(Stored data entries)
──────────────────────────────
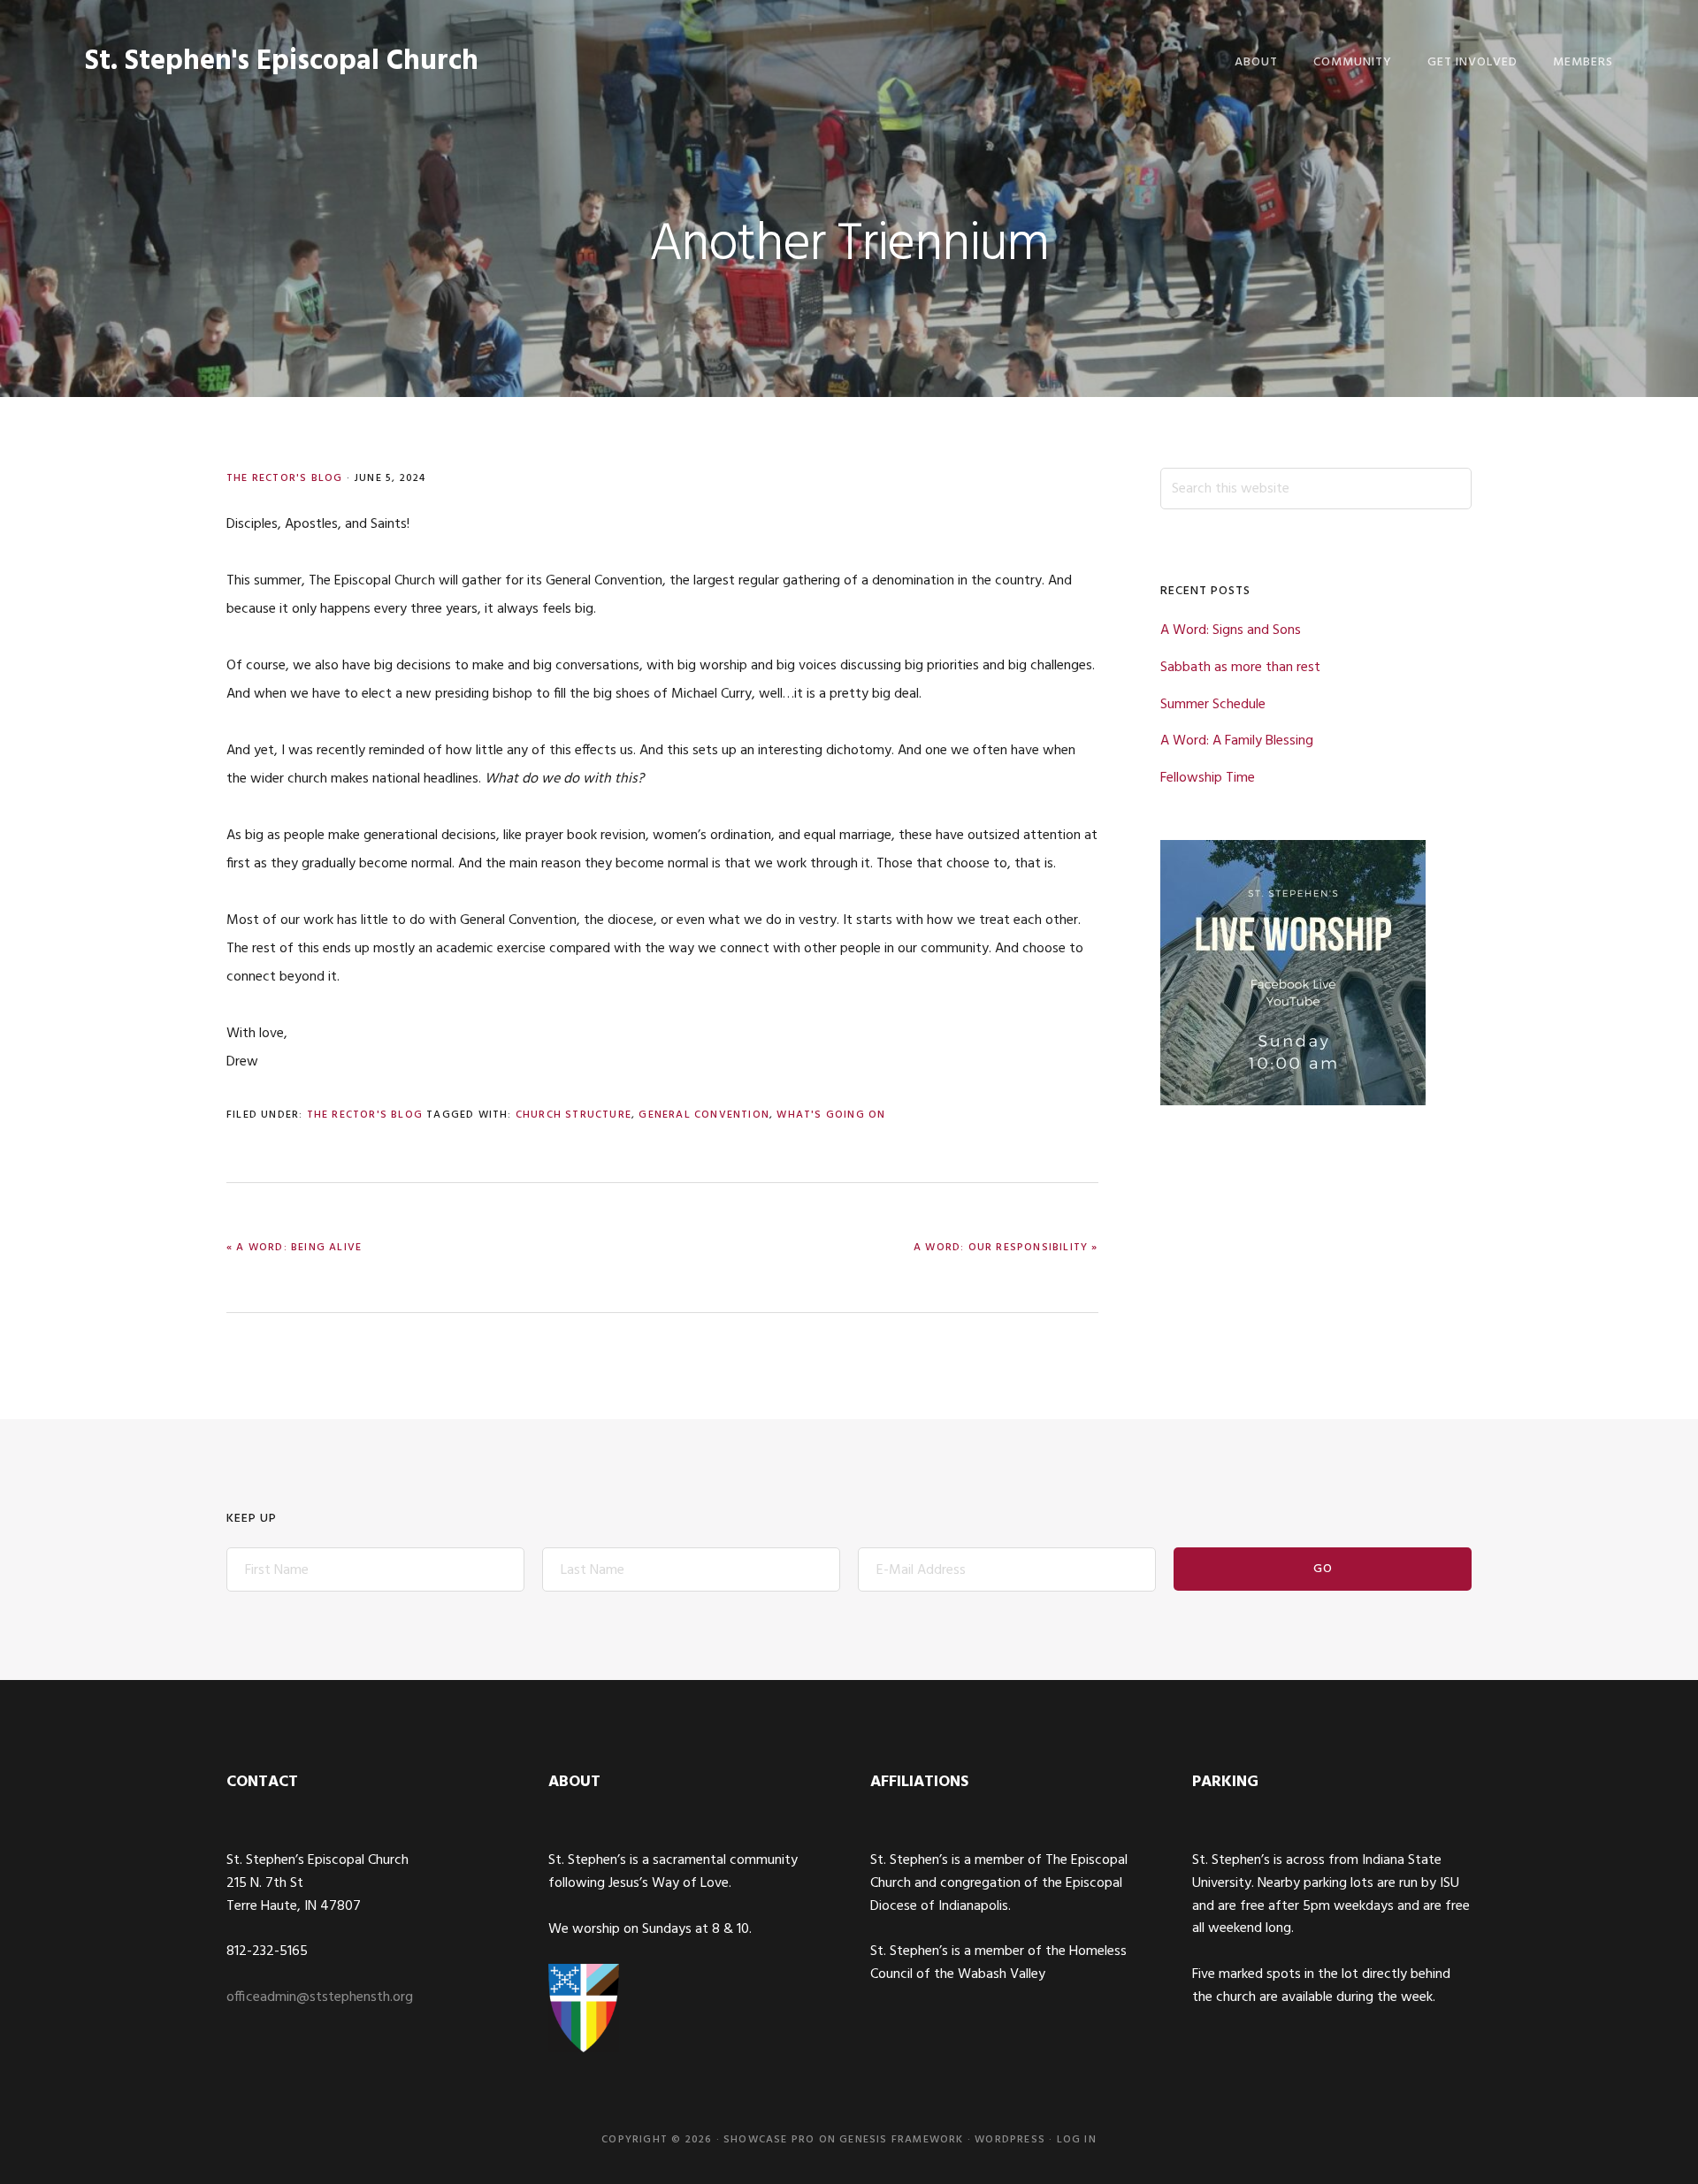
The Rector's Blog (284, 478)
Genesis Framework (901, 2140)
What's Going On (830, 1115)
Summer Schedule (1213, 704)
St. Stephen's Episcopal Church (281, 61)
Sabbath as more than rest (1240, 667)
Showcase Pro (769, 2140)
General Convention (704, 1115)
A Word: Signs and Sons (1230, 630)
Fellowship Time (1207, 778)
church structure (573, 1115)
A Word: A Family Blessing (1236, 740)
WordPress (1010, 2140)
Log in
──────────────────────────────
→ **WHAT TO DO**: Each line from the one containing "Showcase Pro (769, 2140)" to the end of the records should be echoed exactly, and no other line.

→ **RESPONSE TO THIS EXERCISE**:
Showcase Pro (769, 2140)
General Convention (704, 1115)
A Word: Signs and Sons (1230, 630)
Fellowship Time (1207, 778)
church structure (573, 1115)
A Word: A Family Blessing (1236, 740)
WordPress (1010, 2140)
Log in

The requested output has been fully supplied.